As reported in the May/June 2019 issue of International Boat Industry

Two-years in the making and just a few months behind its original aggressive schedule, F3 Marina has broken ground on what will be the second fully-automated drystack marina in the US. When completed, F3 Marina Fort Lauderdale will have 240 berths for vessels up to 46ft in length, 13ft wide, 17ft high and weight up to 30,000lbs. The facility will be six tiers high, housed in a sleek, modern structure designed to withstand winds up to 140mph, with self-contained power generation to remain self-sufficient during an electrical outage. Think of it as “a giant boat vending machine”, explained F3 Marina CEO David Behnke, in describing the computerized marine crane system that allows for maximum boat storage on a minimal footprint, with boat retrieval times of just minutes. F3 manages the nearby Port Marina, a so-called Dock-o-minium, where drystack slips are owned by individual boaters. The automation technology has been fine-tuned at that facility.

“The system worked, but it was just a little slower, so we improved the software so the system functions more efficiently. When we first put the system in there, I think it took 10 minutes to get a boat in the water. Now it’s about four minutes,” F3 Marina president John Matheson told IBI. Working with the automated crane engineering firm Trutegra, F3 expects to cut the time even further. “[F3 Marina Fort Lauderdale] is a bigger facility – about double the size – so want to have a boat in the water between 3 and 3.5 minutes, depending on where it is located,” Matheson said. The company began taking deposits from boaters at the 2018 Ft Lauderdale International Boat Show, and reports a projected 20% occupancy, according to Matheson, who adds a large part of the appeal – besides being minutes at idle from open ocean – is the automation system.

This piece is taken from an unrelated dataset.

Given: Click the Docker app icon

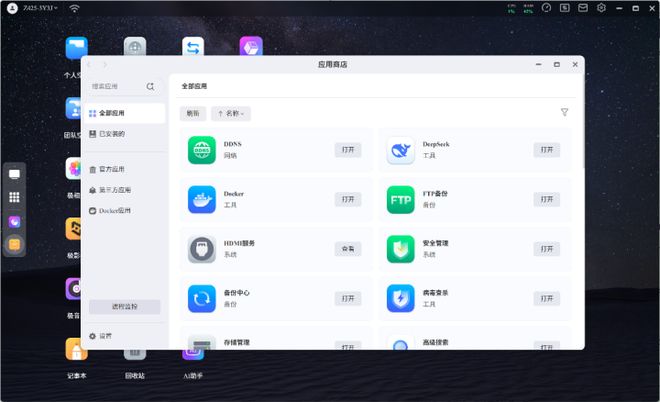Looking at the screenshot, I should coord(202,199).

“Everyone knows the inherent risks of some kid driving around a forklift swinging their expensive boat around. It’s not unheard of to see boats come flying off a fork lift,” Matheson said. “Here, it takes the human error element out of it,” adding in 10 years of operation, the system at Port Marina had never damaged a boat. The 1.3-acre site will include a private lounge, indoor car park, high-speed fuel service, and storage, with 21 wet slips for staging boats awaiting customers or return to berth. The project is scheduled for completion in “late winter of 2020” at a cost of “several million dollars” but no specifics were provided. F3 currently owns or manages nine marinas in the US, representing 2,800 slips, with a growth plan targeting 10,000 slips over the next five years; with plans for up to 10 automated drystack facilities worldwide with a focus on the US, Asia, the Emirates, Canada and Europe.